Sin embargo, sería un error bucear en análisis de fondo porque Macri no tuvo voluntad de hablar "de las cosas" hechas o por hacer como se espera de un discurso de la nación. Su intención fue marcar, en las formas, qué hará en sus próximos 10 meses como presidente.
¿Pero no notaste la autocrítica que hizo?, me preguntó un diputados del PRO. Si por autocrítica se entiende reconocer el error, la metida de pata, la pifia propia para corregirlo y desandar el camino que provocaron el fallo negativo, claro que no. La tormenta fue ajena, en el mundo no propio pasaron cosas y, sobre todo, a pesar de la inflación 5 veces superior a la prometida en esa misma poltrona y el triple error en el pronóstico del crecimiento, "sentamos los cimientos para el cambio". O sea: yo no fui y seguimos por el mismo camino. Huele poco a autocrítica.
Lo que sí vale la pena es ver las formas. "Tono sostenido y seguro en sus palabras", dijeron algunos. "Con energía", otros. Casi a los gritos, retando y enojado, parece más adecuado para describirlo . El Presidente salió a pelear, sin la menor intención de consenso. Vino a decir que, en campaña, porque fue el discurso de un candidato en campaña y no el del primera magistrado institucional, es a matar o morir. La unión de los argentinos proclamada hace 4 años se transformó en "yo estoy acá por el voto de la gente" (cosa que nadie duda) y un sostenido discurso de "es conmigo o en mi contra".

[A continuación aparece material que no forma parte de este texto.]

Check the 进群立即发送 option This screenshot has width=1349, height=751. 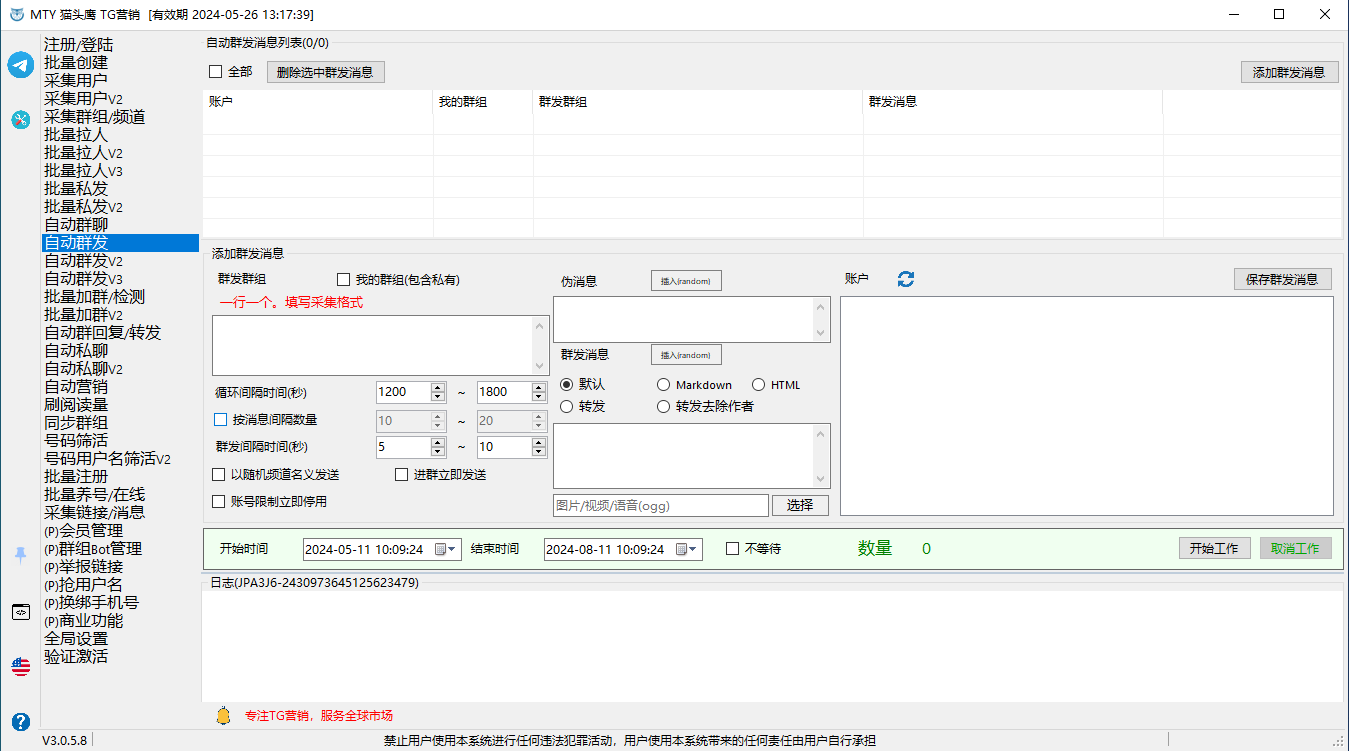tap(402, 475)
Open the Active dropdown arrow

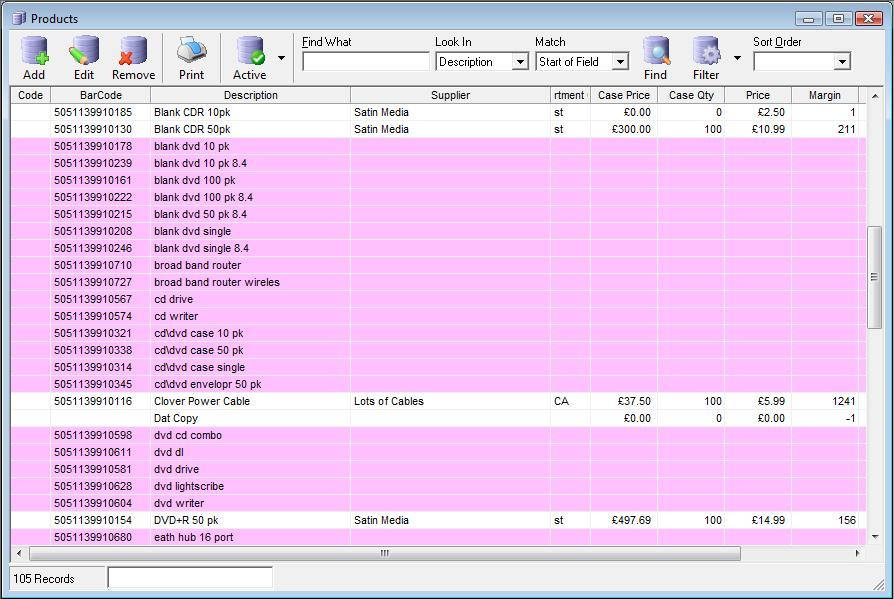[281, 58]
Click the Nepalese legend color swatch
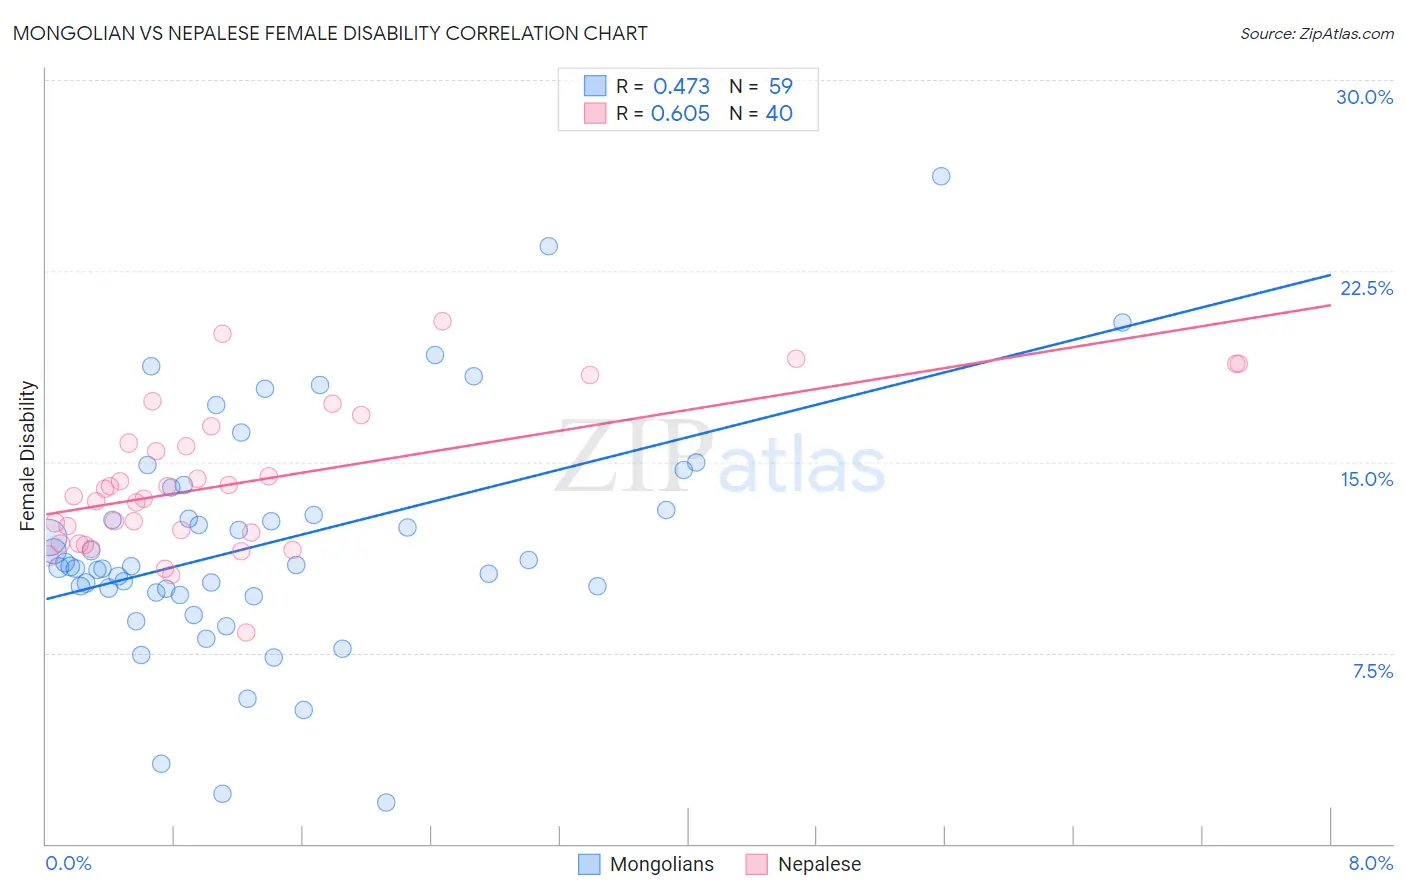The image size is (1406, 892). pos(757,864)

Su tono cuasi de grito (en momentos, sin el cuasi) fue para sus partidarios, energía. Con algo de distancia, lució como enojo. Con la realidad que no es la que él piensa (la realidad tiene esas cosas: es lo que es), con los opositores, porque hicieron todo mal y con sus críticos porque no entienden que él está ahí en representación del único camino posible. La realidad es y los caminos únicos son patrimonio de los obcecados o de los que no saben ver. ¿Y la oposición? En anverso de esa misma moneda de obcecación y astigmatismo, eso también es cierto.
El discurso de la nación debería ser la expresión del sueño del máximo funcionario de un país. Un sueño. Un deseo. Una aspiración. Grande, profunda. Como muchos de sus antecesores, Macri mostró voz en cuello, enojo, tono compadrito para los que innecesarios desbordes de algunos que se sentaban en las bancas peronistas y el diseño de una sucesión de palabras con voluntad performática, esto es, de crear realidad aunque las cosas muestren lo contrario. ¿El sueño? Ganar la elección. Legítima aspiración pero que no le llega ni a los talones de la aspiración estratégica de cualquier nación.